ADL was empowered as a standards-making body, and one of its first acts was to establish the Shareable Content Object Reference Model, or SCORM. This set up a framework for software developers to write eLearning programs that could integrate well with each other.

SCORM was dedicated to the production of online training resources and tools that could be shared between different systems. SCORM tracks specific elements like test results, which lesson pages have been viewed, and which modules have been completed. It’s also based on JavaScript, a programming language that makes it hard to extend SCORM to mobile applications.

As time went on, it became apparent that a higher standard for interaction between eLearning programs was required.

Tin Can or xAPI?

In 2011, the contract to develop such a standard was awarded to Rustici Software. During its early days, the project was dubbed the Tin Can API – a reference to the children’s game where a couple of tin cans are tied together with a string, and used like a simple walkie-talkie. This image appealed to software designers and other IT professionals, whose focus was on how the various learning programs could be made to communicate with each other.

The standard was officially released on April 26, 2013, under the name Experience API or xAPI. This name change (it’s the same product, really) reflects the focus adopted by the eLearning mindset – that of the experience of learners during training, and of instructors and facilitators making the modules work.

xAPI isn’t limited to eLearning courses or LMS; any software which stores and reports on learning data (and is in compliance with the standard) can generate information for the Experience API.

Tracking the Experience

Sounds great, but what does it do? Well, with xAPI you can track just about any activity that people do with computers and related technology. Working practices, output, milestones achieved in games or simulations, interactions on social media, etc.

eLearning courses, and Learning Management Systems can connect with xAPI-compliant web resources, document and collaboration management platforms, help desks, knowledge bases, performance management systems, and so on.

xAPI uses what it calls “statements”, to describe learning activities. Each statement consists of an actor (person), an action (what they did), and an object (what was acted on).

When a learner performs an action as defined under xAPI, this completes a learning “experience”, which is sent on to a Learning Record Store or LRS.


The LRS is a database for storing each learner’s activity statements under xAPI. It may be an independent application, or a built-in part of your LMS.

A standalone LRS can track and report activities under the Experience API, but it won’t be able to do things like provide certificates, schedule training sessions, manage instructors, and allocate resources like a full-blown LMS.

Content published for xAPI can be launched from a standard Web server, while reporting back to an LRS. The same content can be run directly from an LMS, which will provide all the necessary information on the launch URL.

A Question of Application

xAPI’s aim is to store and give access to learning experiences – be they test results, simulations, mobile, informal learning, or real-world performance issues.

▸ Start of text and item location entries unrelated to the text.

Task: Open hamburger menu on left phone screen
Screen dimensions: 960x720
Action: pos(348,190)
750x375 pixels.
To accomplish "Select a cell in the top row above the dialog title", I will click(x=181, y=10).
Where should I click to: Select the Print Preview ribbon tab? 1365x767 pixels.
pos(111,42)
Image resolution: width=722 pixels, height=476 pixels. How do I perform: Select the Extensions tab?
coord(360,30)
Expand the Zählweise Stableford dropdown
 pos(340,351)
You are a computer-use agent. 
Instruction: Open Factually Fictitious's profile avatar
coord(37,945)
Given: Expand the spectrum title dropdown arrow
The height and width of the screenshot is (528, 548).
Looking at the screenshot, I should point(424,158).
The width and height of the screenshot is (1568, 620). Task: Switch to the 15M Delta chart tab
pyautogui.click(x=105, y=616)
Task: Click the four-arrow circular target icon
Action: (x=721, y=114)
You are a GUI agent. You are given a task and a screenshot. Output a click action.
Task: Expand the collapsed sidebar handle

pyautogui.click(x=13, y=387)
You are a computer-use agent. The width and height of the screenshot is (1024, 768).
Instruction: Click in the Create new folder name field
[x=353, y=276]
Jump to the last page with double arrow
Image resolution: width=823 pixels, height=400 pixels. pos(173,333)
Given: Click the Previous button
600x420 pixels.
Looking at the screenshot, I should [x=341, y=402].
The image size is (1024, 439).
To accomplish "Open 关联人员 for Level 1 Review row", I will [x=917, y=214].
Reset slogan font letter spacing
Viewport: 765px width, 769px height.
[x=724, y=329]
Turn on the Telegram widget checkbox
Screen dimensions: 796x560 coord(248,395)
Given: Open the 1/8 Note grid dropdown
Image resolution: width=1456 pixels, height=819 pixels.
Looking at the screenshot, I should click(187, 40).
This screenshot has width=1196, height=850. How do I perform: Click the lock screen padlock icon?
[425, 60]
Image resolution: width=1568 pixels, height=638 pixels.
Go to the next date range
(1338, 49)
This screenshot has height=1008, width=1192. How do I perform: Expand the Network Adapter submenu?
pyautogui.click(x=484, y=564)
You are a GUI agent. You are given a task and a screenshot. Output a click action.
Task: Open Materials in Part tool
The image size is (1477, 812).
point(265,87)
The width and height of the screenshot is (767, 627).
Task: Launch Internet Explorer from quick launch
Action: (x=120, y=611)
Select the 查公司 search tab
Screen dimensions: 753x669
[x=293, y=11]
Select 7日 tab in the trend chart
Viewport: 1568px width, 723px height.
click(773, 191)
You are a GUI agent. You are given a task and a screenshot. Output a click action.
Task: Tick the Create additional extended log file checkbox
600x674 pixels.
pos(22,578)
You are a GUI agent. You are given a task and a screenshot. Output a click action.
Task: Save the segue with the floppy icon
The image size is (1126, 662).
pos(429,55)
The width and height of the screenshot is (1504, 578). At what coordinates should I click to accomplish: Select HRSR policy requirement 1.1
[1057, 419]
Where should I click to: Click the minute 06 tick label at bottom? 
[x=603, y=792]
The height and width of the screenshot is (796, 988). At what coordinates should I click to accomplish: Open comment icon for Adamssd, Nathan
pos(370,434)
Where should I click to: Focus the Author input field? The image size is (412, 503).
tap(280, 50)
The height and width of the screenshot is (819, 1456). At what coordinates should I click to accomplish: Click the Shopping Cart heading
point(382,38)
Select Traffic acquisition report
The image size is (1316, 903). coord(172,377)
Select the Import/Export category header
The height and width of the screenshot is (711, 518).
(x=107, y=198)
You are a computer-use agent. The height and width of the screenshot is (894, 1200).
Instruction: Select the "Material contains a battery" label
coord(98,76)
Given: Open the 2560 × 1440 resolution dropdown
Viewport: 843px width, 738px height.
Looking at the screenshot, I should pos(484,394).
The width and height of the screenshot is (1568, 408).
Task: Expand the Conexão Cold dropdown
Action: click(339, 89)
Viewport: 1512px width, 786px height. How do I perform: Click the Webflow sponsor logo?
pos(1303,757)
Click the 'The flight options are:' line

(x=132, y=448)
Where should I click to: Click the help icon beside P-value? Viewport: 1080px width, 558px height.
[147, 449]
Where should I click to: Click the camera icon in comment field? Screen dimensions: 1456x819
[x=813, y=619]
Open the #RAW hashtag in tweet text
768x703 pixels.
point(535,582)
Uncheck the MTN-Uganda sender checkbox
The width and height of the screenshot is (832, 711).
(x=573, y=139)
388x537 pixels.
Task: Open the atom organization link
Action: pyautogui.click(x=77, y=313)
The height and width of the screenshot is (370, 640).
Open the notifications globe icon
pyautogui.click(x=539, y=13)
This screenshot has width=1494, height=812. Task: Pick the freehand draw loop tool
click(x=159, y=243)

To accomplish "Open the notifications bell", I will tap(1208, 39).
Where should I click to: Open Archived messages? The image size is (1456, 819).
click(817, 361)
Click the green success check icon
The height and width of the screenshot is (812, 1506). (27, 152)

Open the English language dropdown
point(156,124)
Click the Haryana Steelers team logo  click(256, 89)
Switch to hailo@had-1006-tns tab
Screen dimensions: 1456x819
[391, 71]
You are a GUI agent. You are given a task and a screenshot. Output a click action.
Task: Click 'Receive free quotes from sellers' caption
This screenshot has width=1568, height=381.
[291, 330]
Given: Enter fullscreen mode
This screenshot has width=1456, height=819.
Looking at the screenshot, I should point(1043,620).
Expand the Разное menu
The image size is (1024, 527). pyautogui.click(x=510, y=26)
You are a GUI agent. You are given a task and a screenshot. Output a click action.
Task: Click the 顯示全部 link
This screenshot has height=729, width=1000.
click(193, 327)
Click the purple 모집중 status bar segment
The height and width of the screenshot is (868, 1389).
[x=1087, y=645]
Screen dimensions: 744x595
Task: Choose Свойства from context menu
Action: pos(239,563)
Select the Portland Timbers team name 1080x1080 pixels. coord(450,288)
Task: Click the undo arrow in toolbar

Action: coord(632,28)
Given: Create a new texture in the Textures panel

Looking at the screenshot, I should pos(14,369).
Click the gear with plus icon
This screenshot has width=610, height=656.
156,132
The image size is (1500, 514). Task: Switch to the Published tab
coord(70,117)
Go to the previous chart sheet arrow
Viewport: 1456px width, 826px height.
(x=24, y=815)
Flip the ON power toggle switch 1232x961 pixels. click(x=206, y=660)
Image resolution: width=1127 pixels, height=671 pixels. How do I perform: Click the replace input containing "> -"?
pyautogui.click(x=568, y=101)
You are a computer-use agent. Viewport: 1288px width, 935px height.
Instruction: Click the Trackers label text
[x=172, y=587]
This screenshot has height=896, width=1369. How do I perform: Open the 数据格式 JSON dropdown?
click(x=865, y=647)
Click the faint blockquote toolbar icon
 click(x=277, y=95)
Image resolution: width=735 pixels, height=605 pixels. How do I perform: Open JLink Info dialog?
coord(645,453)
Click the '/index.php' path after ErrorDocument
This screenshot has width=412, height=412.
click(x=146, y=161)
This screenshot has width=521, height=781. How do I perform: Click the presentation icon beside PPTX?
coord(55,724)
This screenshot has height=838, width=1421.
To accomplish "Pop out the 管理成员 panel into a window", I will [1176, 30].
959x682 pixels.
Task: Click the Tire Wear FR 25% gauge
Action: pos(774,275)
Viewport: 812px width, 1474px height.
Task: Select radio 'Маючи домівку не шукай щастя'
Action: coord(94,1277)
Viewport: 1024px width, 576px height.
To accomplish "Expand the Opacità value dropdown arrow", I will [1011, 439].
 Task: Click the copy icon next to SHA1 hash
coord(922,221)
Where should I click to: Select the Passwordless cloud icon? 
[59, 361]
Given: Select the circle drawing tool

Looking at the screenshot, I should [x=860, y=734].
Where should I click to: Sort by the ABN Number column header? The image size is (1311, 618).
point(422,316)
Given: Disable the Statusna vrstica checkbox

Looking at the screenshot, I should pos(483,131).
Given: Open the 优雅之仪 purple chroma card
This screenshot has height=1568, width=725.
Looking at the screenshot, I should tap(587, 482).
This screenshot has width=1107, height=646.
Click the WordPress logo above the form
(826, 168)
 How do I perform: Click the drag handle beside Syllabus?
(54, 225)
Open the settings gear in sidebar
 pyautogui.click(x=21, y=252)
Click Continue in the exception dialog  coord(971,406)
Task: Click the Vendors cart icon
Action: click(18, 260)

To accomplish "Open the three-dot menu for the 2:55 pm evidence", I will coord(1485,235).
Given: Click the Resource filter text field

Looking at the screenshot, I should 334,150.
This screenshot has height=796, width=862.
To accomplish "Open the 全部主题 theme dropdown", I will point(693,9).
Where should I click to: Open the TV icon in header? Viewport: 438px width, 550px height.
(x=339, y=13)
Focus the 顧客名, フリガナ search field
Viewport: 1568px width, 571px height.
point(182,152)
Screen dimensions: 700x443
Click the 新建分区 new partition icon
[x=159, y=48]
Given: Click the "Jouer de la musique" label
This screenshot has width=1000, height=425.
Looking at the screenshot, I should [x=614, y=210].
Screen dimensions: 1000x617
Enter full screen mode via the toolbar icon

By analysing data from xAPI, you can determine which course modules are producing the desired results, and which training methods are working most effectively.

The Experience API is a step up from the traditional workplace LMS, which has been limited in its ability to manage learning activities that occur through professional networking, knowledge sharing, and mentoring.

xAPI has much to offer, and a reassessment of the role of “informal” learning channels, coupled with some disciplined application of established learning practices, should see a shift in work practices and the design of instructional materials in the future.

Some Resources

These standalone LRS tools are available on the web to try for free:

  • Saltbox WaxLRS allows for the reporting of xAPI statements. It’s a disconnected LRS, and doesn’t host any of its own content.
  • SCORM Cloud by Rustici Software (the developers of xAPI, itself) allows the hosting and tracking of AICC, SCORM and xAPI content. Disconnected content can report directly to its LRS.